All lines ahead of the one containing "Task: Open chat search in the ChatGPT sidebar" are to be left out; that line and each one after it, through the end of the records below, are to be duplicated exactly.

________________________

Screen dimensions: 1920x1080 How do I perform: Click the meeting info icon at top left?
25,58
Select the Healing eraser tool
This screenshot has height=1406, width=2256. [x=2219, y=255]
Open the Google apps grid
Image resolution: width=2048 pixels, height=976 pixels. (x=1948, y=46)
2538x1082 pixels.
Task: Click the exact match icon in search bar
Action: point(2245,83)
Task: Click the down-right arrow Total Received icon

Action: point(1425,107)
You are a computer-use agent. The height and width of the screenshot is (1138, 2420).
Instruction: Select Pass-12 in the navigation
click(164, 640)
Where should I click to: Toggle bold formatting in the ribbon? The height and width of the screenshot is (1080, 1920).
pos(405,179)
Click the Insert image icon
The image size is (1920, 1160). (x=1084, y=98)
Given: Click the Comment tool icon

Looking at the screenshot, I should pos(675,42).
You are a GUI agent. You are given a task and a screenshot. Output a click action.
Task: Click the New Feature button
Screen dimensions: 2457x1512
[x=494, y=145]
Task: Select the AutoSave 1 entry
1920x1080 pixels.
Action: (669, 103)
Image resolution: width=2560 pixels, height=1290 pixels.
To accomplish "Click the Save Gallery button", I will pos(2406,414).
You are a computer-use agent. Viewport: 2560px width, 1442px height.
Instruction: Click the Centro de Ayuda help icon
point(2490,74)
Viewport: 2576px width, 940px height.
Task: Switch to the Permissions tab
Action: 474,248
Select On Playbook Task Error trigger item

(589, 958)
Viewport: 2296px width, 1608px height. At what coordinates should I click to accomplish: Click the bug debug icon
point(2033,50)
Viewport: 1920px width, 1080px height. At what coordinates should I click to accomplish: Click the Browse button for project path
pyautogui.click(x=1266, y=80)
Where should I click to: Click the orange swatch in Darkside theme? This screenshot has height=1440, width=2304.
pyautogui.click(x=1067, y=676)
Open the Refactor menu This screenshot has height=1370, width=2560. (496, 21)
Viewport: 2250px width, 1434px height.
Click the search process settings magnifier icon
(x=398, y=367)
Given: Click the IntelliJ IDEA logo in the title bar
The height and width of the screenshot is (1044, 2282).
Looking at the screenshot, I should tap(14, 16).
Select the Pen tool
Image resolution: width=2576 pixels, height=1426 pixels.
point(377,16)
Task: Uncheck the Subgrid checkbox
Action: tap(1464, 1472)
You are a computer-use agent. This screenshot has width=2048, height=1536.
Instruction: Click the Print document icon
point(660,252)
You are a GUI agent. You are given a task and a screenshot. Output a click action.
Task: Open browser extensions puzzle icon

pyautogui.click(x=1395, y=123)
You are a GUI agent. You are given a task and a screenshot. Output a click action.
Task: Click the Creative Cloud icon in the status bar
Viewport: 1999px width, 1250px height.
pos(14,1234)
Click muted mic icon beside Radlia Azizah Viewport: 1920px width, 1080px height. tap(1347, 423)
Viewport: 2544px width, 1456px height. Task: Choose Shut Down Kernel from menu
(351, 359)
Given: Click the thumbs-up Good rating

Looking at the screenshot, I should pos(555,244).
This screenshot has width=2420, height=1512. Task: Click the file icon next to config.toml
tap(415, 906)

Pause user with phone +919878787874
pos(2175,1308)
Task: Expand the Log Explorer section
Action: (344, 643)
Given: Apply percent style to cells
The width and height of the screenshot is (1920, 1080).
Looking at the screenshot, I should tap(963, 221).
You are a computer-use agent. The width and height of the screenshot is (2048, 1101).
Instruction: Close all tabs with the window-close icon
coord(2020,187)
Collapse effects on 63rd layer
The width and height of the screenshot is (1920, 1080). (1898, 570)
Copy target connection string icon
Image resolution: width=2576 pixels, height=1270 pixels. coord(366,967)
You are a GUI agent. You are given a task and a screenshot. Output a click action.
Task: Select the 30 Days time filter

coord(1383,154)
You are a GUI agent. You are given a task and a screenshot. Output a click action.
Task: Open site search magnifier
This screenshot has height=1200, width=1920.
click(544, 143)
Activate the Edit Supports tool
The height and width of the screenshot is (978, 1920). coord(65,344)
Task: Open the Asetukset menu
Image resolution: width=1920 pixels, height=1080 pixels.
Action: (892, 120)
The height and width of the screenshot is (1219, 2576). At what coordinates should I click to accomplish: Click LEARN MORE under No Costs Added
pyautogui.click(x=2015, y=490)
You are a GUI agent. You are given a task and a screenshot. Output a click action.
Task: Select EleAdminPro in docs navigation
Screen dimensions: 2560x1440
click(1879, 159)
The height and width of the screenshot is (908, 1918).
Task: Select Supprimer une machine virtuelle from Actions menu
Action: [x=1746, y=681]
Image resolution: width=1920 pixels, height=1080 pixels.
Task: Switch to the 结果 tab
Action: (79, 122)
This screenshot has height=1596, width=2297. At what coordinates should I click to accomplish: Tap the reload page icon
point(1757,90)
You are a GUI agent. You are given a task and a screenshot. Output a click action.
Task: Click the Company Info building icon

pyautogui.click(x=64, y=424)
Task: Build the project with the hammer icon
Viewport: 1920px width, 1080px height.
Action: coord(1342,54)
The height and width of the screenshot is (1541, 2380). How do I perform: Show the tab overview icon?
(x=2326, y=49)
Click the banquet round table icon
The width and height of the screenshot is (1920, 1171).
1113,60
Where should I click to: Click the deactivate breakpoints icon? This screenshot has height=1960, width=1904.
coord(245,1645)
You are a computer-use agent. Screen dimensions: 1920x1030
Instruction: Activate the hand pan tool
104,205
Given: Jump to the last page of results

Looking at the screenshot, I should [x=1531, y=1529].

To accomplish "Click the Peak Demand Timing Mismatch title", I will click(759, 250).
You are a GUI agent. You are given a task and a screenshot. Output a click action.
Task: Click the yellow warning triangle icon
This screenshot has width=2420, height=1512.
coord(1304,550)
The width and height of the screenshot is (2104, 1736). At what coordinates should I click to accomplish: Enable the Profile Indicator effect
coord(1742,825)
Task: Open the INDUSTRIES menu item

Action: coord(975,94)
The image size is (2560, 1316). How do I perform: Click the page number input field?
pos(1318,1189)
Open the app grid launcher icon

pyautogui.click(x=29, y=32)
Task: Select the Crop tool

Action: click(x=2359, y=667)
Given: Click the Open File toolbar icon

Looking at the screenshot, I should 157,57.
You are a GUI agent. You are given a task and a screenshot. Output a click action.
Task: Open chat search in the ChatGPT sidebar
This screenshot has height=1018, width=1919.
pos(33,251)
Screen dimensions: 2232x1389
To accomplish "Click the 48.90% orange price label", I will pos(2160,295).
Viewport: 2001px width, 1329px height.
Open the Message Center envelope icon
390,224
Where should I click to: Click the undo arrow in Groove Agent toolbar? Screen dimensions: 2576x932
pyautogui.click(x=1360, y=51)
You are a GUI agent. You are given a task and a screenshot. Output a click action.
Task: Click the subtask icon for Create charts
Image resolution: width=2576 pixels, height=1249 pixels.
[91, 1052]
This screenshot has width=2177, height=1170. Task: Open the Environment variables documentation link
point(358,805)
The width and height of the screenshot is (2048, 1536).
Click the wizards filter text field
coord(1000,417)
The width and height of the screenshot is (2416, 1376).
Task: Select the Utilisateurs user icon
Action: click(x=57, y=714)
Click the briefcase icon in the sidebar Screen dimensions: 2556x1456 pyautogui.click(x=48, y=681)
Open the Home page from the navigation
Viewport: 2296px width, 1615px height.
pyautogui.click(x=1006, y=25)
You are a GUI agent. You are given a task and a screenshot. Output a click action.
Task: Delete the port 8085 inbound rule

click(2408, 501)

________________________

_ANSWER TO THE EXERCISE_
Task: Open chat search in the ChatGPT sidebar
This screenshot has height=1018, width=1919.
pos(33,251)
Screen dimensions: 2232x1389
To accomplish "Click the 48.90% orange price label", I will pos(2160,295).
Viewport: 2001px width, 1329px height.
Open the Message Center envelope icon
390,224
Where should I click to: Click the undo arrow in Groove Agent toolbar? Screen dimensions: 2576x932
pyautogui.click(x=1360, y=51)
You are a GUI agent. You are given a task and a screenshot. Output a click action.
Task: Click the subtask icon for Create charts
Image resolution: width=2576 pixels, height=1249 pixels.
[91, 1052]
This screenshot has width=2177, height=1170. Task: Open the Environment variables documentation link
point(358,805)
The width and height of the screenshot is (2048, 1536).
Click the wizards filter text field
coord(1000,417)
The width and height of the screenshot is (2416, 1376).
Task: Select the Utilisateurs user icon
Action: click(x=57, y=714)
Click the briefcase icon in the sidebar Screen dimensions: 2556x1456 pyautogui.click(x=48, y=681)
Open the Home page from the navigation
Viewport: 2296px width, 1615px height.
pyautogui.click(x=1006, y=25)
You are a GUI agent. You are given a task and a screenshot. Output a click action.
Task: Delete the port 8085 inbound rule

click(2408, 501)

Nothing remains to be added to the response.